Дмитрий Лысков: Господа, единственная среди нас женщина, я призываю просто проявить уже уважение. Карине Александровна, если бы мы не вмешались в Сирию, с вашей точки зрения (вот такой небольшой прогноз), что бы там сейчас было?

Карине Геворгян: Как раз тут надо спрашивать военного специалиста, потому что, насколько я помню, ситуация, как выражались у нас ребята во дворе, "накрывалась медным тазом" для Асада.

Но что мне хотелось бы сказать про мирное население? Оно сейчас, мне кажется, в состоянии раненого Меркуцио, который говорит: "Чума на оба ваших дома!" Я совершенно не отстаиваю того, что большинство населения Сирии целовалось бы в десны с руководителем своей страны. Вполне может быть так. Они очень им недовольны. И мои разговоры с отдельными сирийцами, в том числе и представителями суннитского большинства, об этом свидетельствуют. Но они все говорят одно и то же – что им, в общем-то, по большому счету вот эти головорезы надоели до крайней степени. Поэтому: "Чума на оба ваших дома!" – вот что говорит местное население.

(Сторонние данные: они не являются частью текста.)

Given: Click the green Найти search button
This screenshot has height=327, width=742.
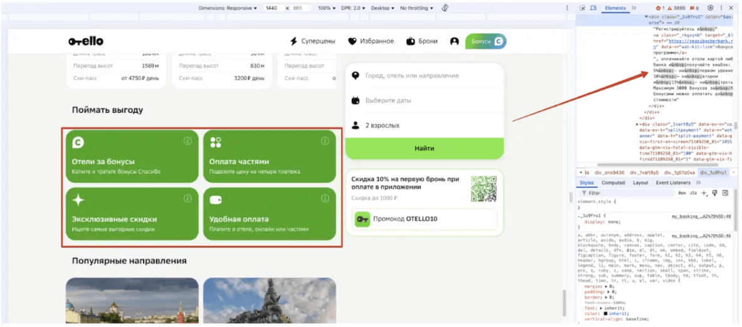Looking at the screenshot, I should click(424, 148).
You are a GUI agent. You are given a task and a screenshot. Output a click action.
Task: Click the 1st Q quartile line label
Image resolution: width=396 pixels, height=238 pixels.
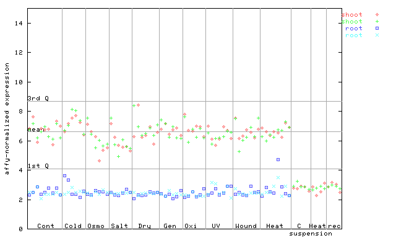pyautogui.click(x=38, y=165)
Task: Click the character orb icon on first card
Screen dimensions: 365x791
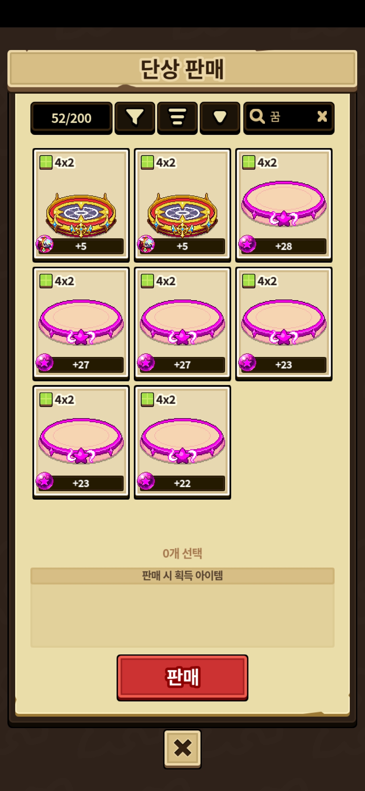Action: (44, 244)
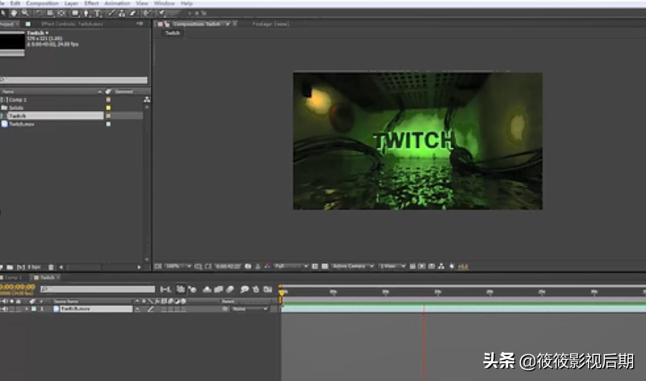Open the magnification ratio 100% dropdown
This screenshot has width=646, height=381.
tap(178, 266)
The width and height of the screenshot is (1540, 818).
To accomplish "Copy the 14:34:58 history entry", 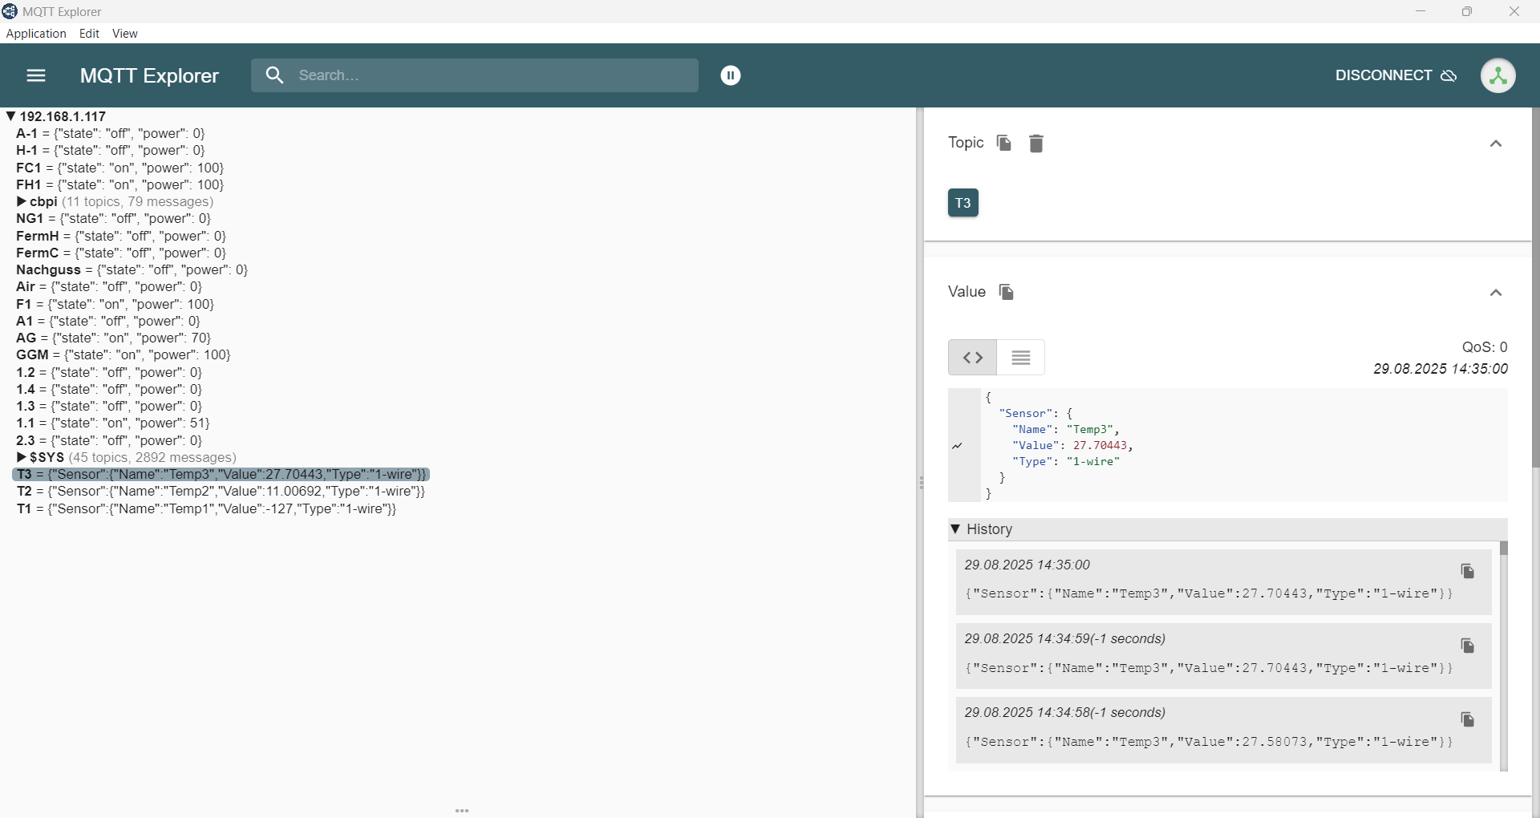I will pyautogui.click(x=1467, y=719).
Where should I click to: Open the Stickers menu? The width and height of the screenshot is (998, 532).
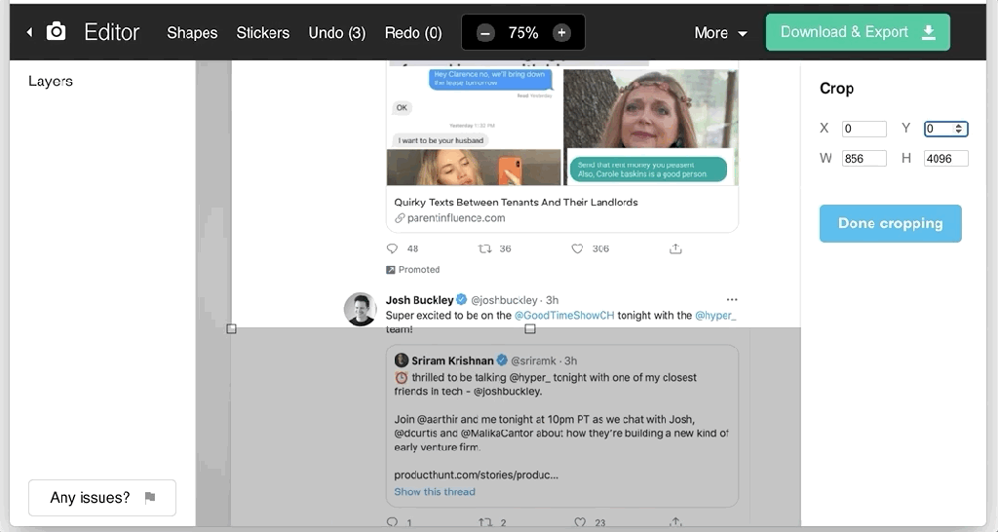262,32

И кстати… Не полная аналогия, но так называемое "Исламское государство", в общем-то, действовало по той же схеме, по какой действовали ассасины в Средневековье. И я обратила внимание на то, что удалось их победить – хотя это была очень сложно укорененная структура на огромном пространстве всей Азии фактически, и даже в Европе они имели очень серьезные позиции, – вы знаете, удалось только после того, как действительно население разных стран просто перестало относиться к ним с симпатией и их стали выдавать. Вот здесь то же самое. И последнее…

Дмитрий Лысков: Спасибо вам большое за вашу оценку. Звучит музыка, а значит время нашей программы, к сожалению, подошло к концу. Мы обсуждали конфликт в Сирии. Россия уже больше года участвует в этом противостоянии. Надеюсь, что наши экспертные оценки помогли нашим зрителям глубже погрузиться в эту проблему и, возможно, разобраться в тех вещах, которые ранее были непонятны. Огромное спасибо нашим уважаемым экспертам!

Сегодня мы обсуждали ситуацию в Сирии. А в понедельник мы вернемся к внутрироссийским проблемам – обсудим взаимодействие человека и государства, человека и системы. 

Чего добилась Россия за год, который прошел с момента начала военной операции в Сирии? Надо ли было ввязываться в этот конфликт? И к каким последствиям приведет сирийская история?